- 抜粋:

++++++

本件は、カジノ行為の一種であるバカラにより得た利益が経済的利益による収入に該当するか否かなどが問題となりました。
本判決は、同項の「経済的利益」が収入と認定されるための判断基準などを示しており、注目すべき判断を示したものと思われます。
2 事案の概要
原告は、平成27年から平成30年にかけて、海外のカジノ施設においてカジノ行為の一種であるバカラ(※1)を複数回行いましたが、バカラにより得た所得はないものとして同各年の確定申告を行ったところ、所轄税務署長から、予想が的中したゲームごとに、配当として得たチップの額面相当額(収入)から同ゲームに賭けたチップの額面相当額(支出)を控除して一時所得の金額を算定すべきであるとして、同各年分の所得税等の更正処分及び過少申告加算税賦課決定処分を受けました。
本件は、原告がこの更正処分等の取消しを求めた事案です。
原告による本件バカラの態様は、概要、以下のようなものでした。
原告は、本件バカラにおいて、取得したチップを賭け、その予想が的中した場合には、配当としてライブチップを受領していました。ライブチップは、その額面相当額について本件各カジノ施設において換金できるほか、他のチップに交換するなどして新たなゲームに利用することができ、また、カジノ会社に対する債務の返済に充当することもできました。

++++++

抜粋によると、原告が海外のカジノ施設でバカラを行ったのは、平成何年から平成何年にかけてですか。

- 記録の抜粋:
++++++

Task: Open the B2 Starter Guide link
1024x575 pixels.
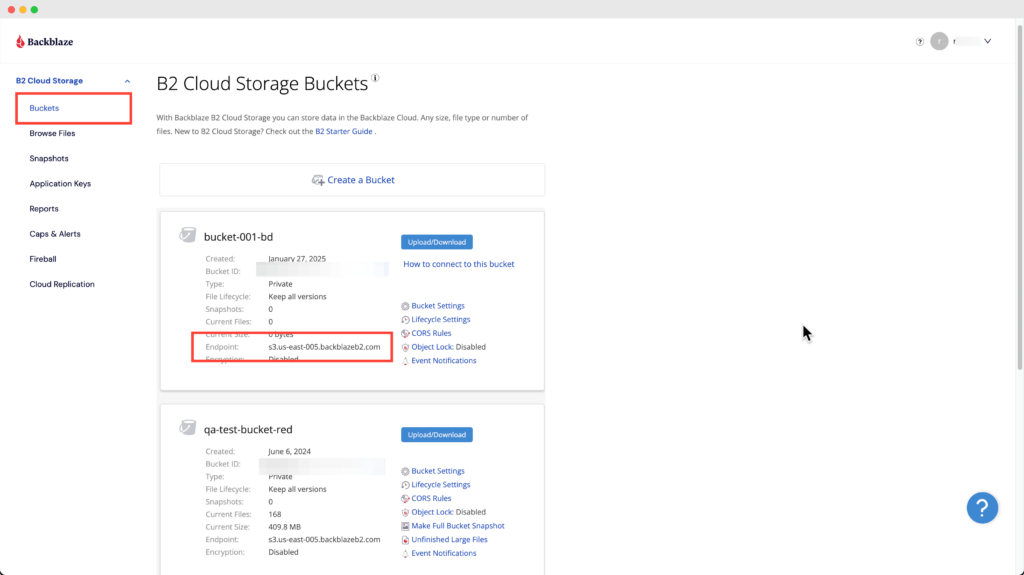Action: coord(344,131)
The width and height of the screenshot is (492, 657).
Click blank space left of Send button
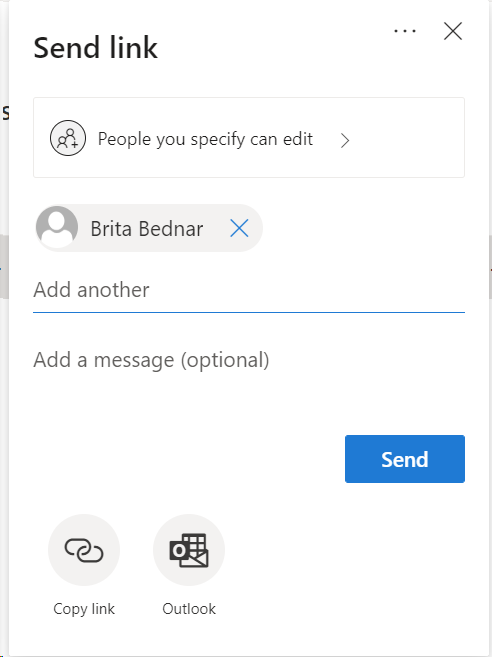[189, 459]
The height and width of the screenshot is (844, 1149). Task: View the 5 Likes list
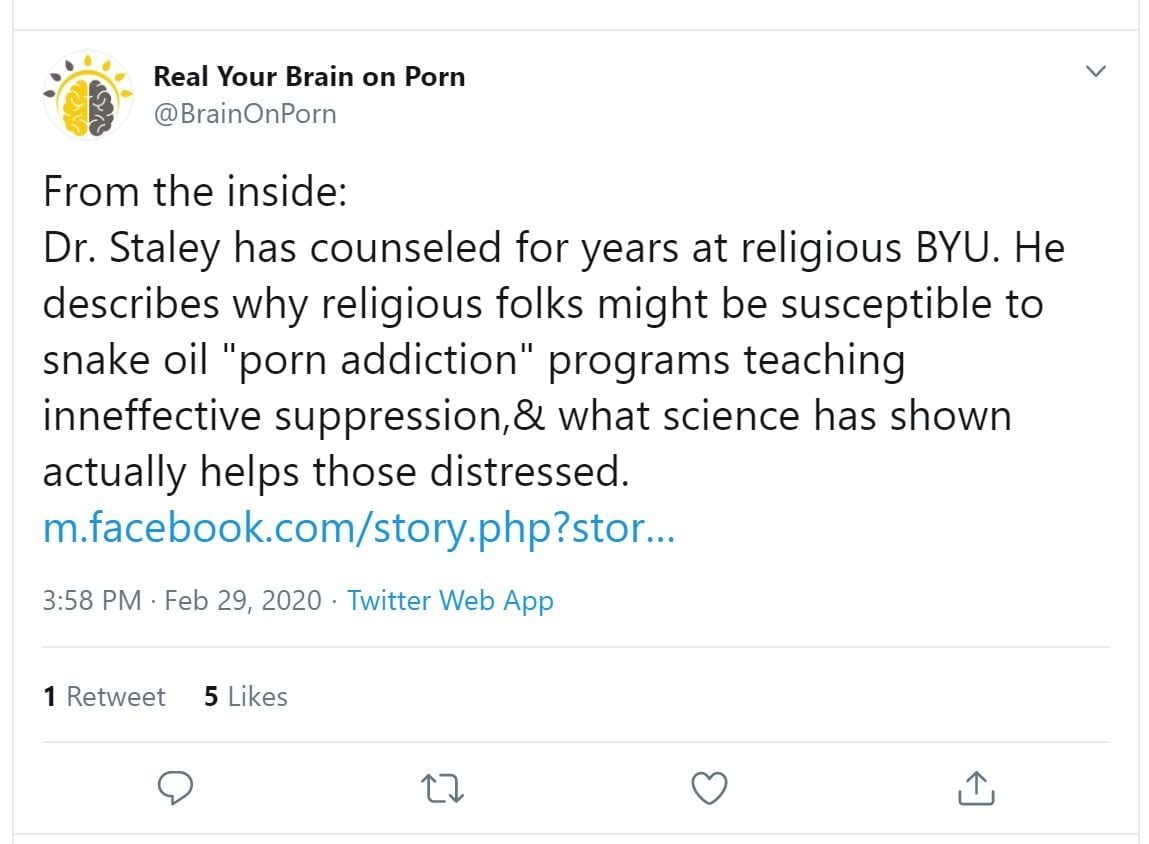tap(246, 697)
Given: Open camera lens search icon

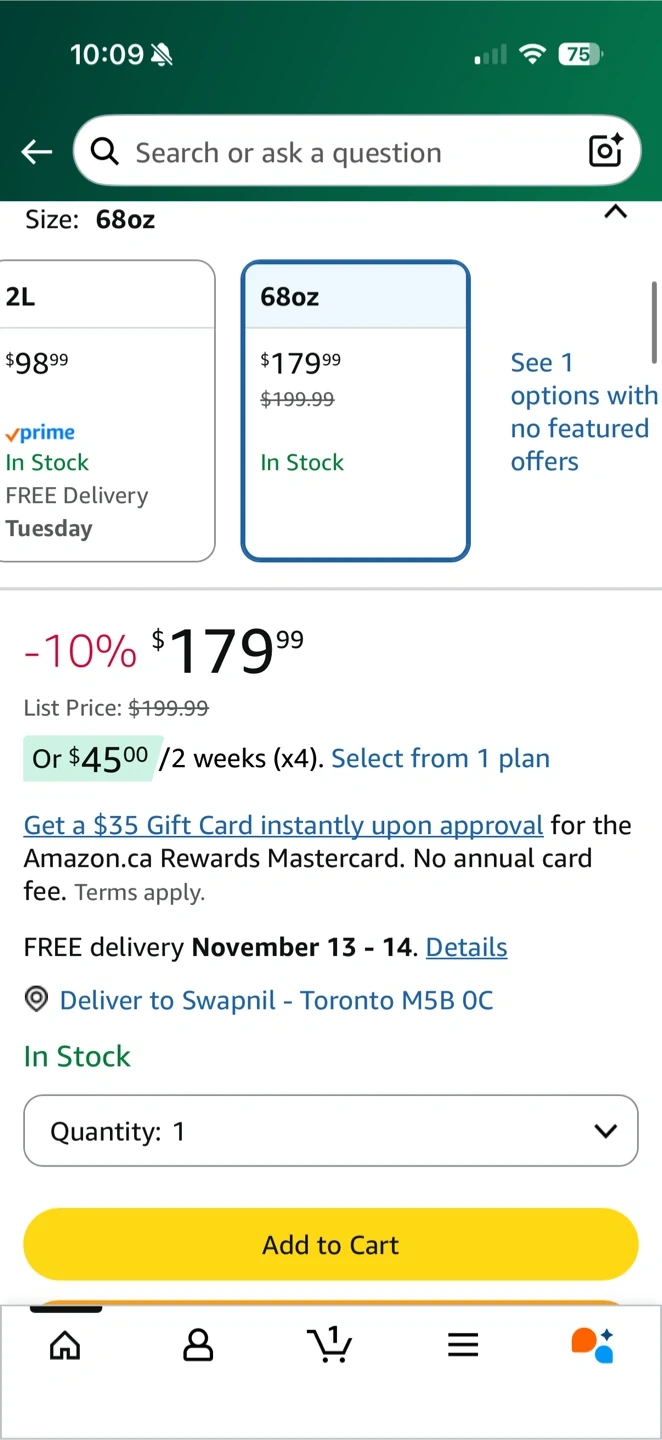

++++++

- 正解: 平成27年から平成30年にかけてです。